Epic Games is cutting over 1.000 jobs after a massive drop in engagement with "Fortnite." CEO Tim Sweeney is taking drastic measures to stabilize the company through cost-cutting.
The devastating blow follows a fatal miscalculation of market dynamics in 2025. The foundation is crumbling at its most crucial point: User engagement in "Fortnite" is plummeting. The golden goose is no longer laying eggs; it's shedding feathers.
Tim Sweeney admits in a public memo that expenses massively exceed revenues. To ensure solvency, $500 million in fixed costs must be cut. Marketing budgets are being eliminated, external contracts terminated, and open positions simply eliminated. It's a hard landing in a reality where infinite growth doesn't exist.
The price for metaverse megalomania
The industry is struggling with saturation, which is hitting Epic particularly hard. While hardware sales for the current console generation are average at best, "Fortnite" is no longer just competing with Call of Duty, but with every minute of screen time on TikTok or YouTube.

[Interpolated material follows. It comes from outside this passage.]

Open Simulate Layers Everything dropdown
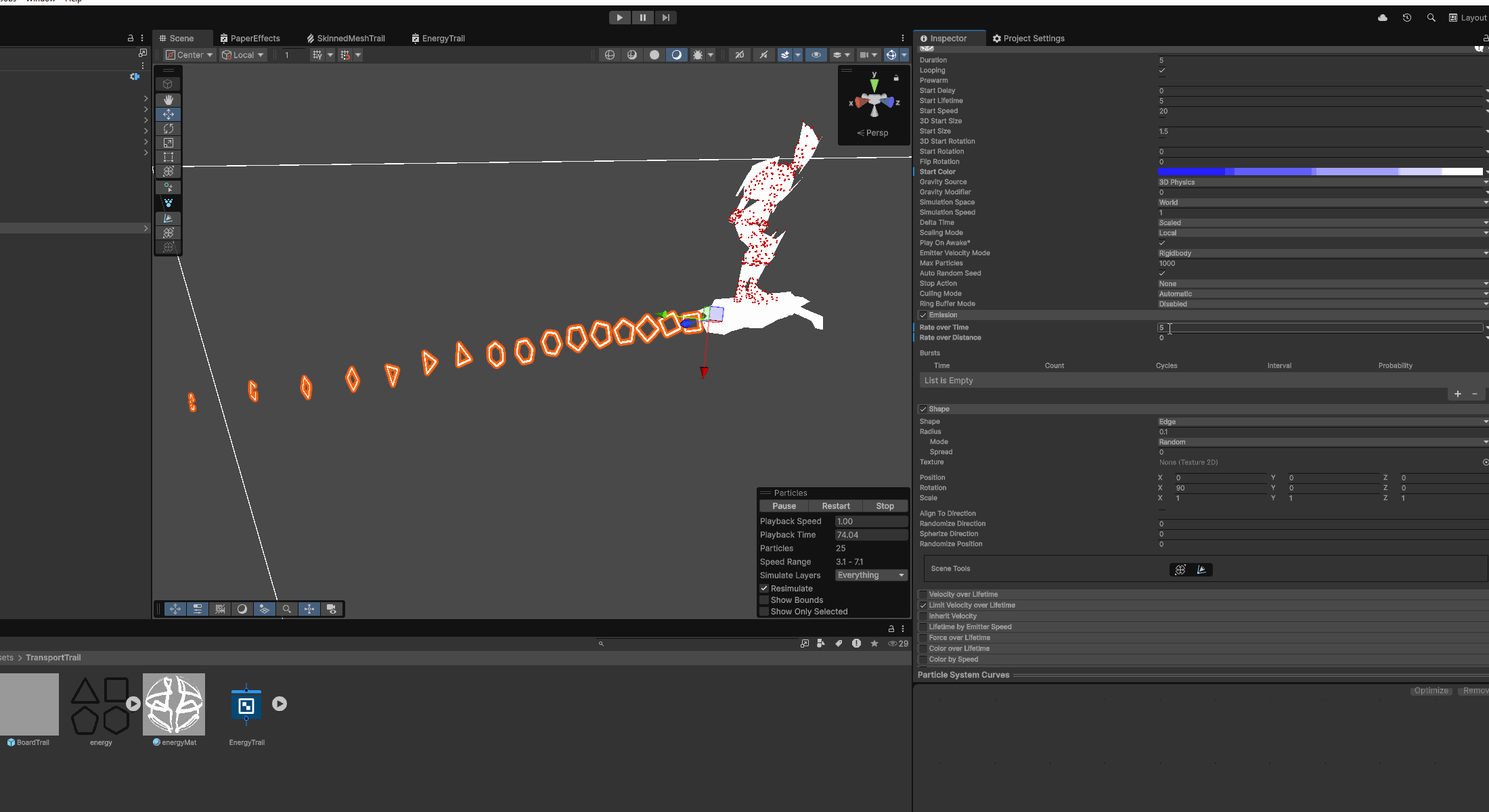 (871, 575)
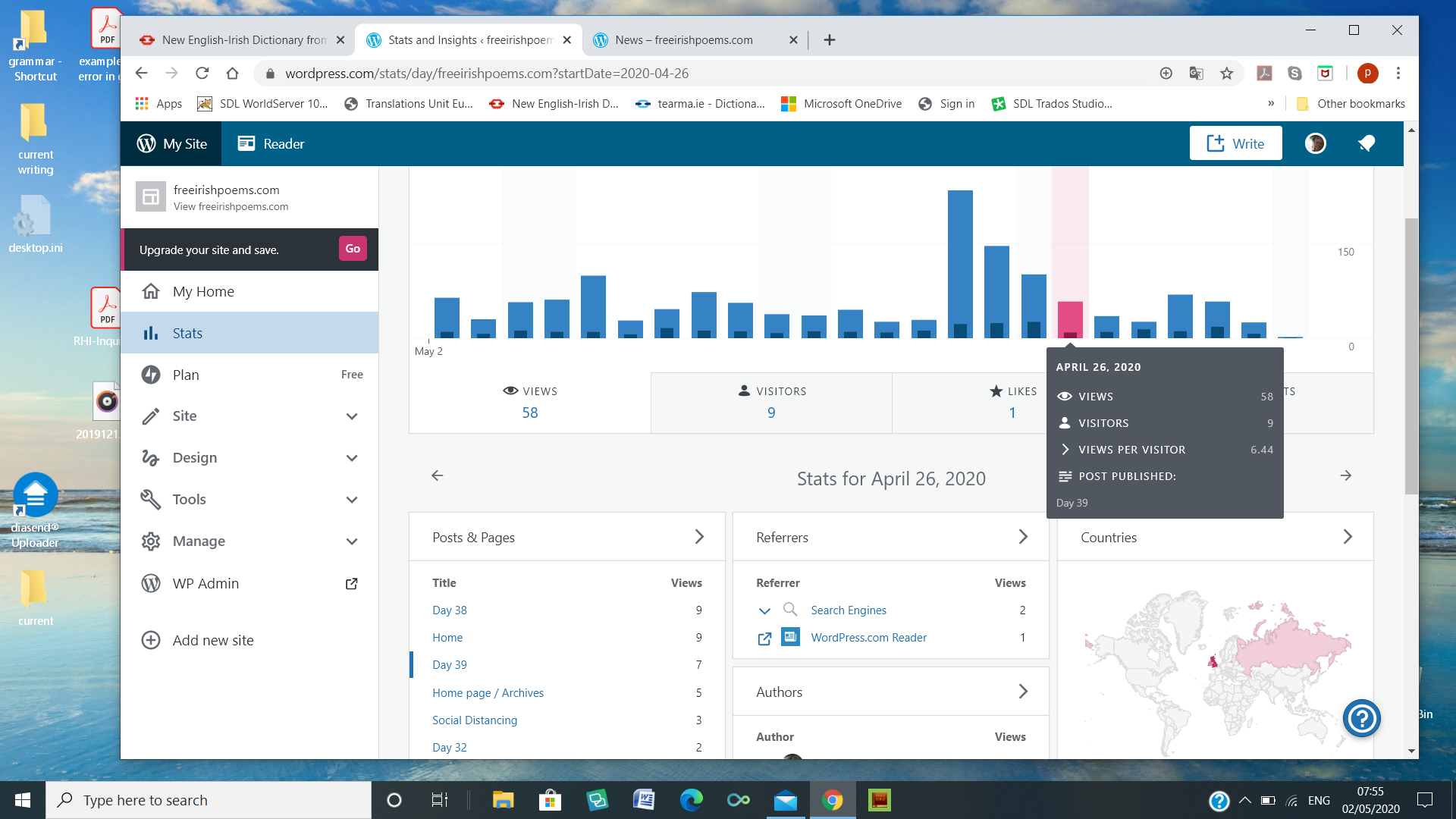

Its return to the mobile market is proving sluggish. Optimizing for billions of smartphones is expensive and technically more complex than anticipated. Epic has positioned itself as a pioneer against the app store monopolies of Apple and Google, but this battle is costing them dearly. A lot of blood.
Sweeney makes his position painfully clear in his letter to the staff: “The downturn in Fortnite engagement that started in 2025 means we're spending significantly more than we're making, and we have to make major cuts to keep the company funded.”

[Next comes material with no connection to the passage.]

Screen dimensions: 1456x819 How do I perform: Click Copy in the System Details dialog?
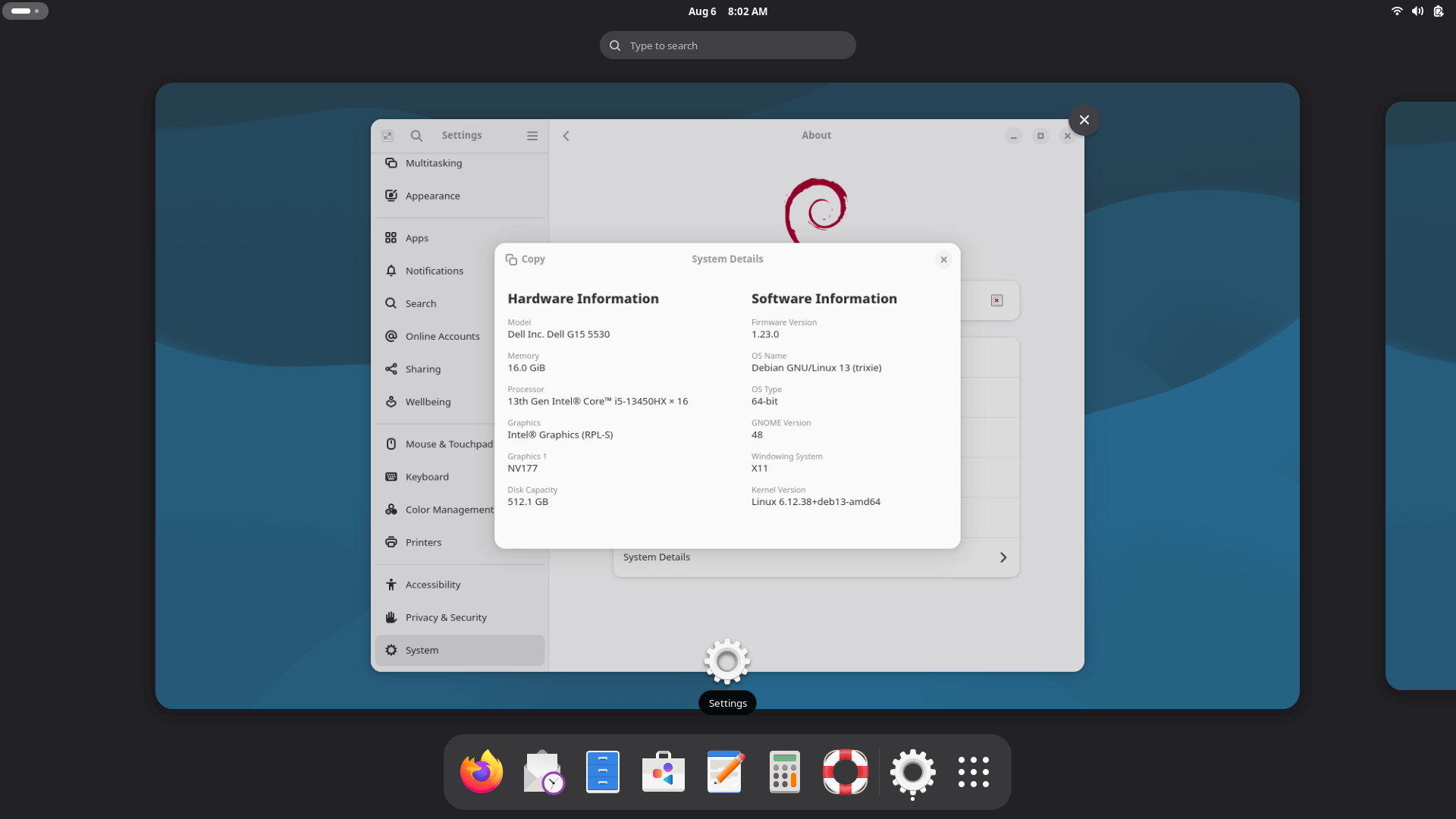pos(525,259)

This statement marks the end of an era of unrestrained experimentation. Every project that doesn't promise an immediate return on investment is now under scrutiny. The focus is shifting radically back to the core business: seasonal content for "Fortnite" and the further development of the technical foundation.
Technological leap forward
Despite the significant staff reductions, the studio is sticking to its tight schedule. The transition from Unreal Engine 5 to version 6 is to be accelerated. They are moving to the next generation to escape the current stagnation. The UEFN (Unreal Editor for Fortnite) is to become more stable in order to better engage creators with the platform. The goal is clear: Epic wants to move away from being just a game developer and become an infrastructure provider for the entire entertainment industry. The fact that thousands of lives are being sacrificed is the price of this strategic shift.
The severance packages sound fair on paper: four months' base salary, extended health insurance in the US, and accelerated stock options until 2027. Epic has reinvented itself several times in the past – from 2D platformers to Unreal, from the console shooter "Gears of War" to the service giant "Fortnite." But this time, the enemy isn't technological change, but rather the fatigue of an oversaturated target audience.
The business model of "sustained growth through skin sales" has reached its physical limit. Period.